Déjà en charge du soutien des bases de Saint-Dizier (Rafale et SAMP/T), Nancy (Mirage 2000D), Luxeuil (Mirage 2000-5) et Chaumont (Système de drone tactique Patroller), nous entendons capitaliser sur notre expérience pour saisir l’opportunité que représente la rénovation en profondeur de la BA 116 de Luxeuil annoncée par le Président de la République le 18 mars dernier.

Avec ses Rafale F5, ses drones de combat dérivés du Neuron, et ses SAMP/T NG, cette base aérienne sera pionnière dans le combat connecté. Il ne faut pas perdre l’occasion d’en faire également une pionnière du soutien connecté et de donner vie à la base aérienne comme système de combat que nous appelons de nos vœux.

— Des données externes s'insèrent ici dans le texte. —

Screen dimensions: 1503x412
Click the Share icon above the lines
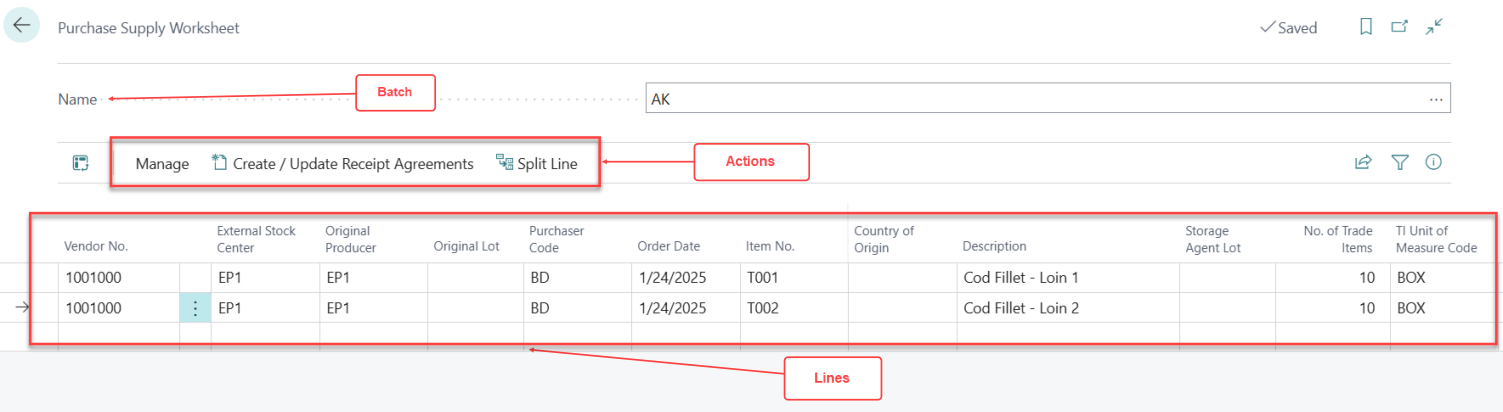point(1362,163)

C’est ainsi que nous avons noué un dialogue avec les forces et les industriels partenaires pour construire ensemble cet outil de combat capable de répondre aux enjeux de demain : supériorité informationnelle, reconfiguration fluide d’un dispositif hétérogène, résilience par la dilution des moyens et des fonctions.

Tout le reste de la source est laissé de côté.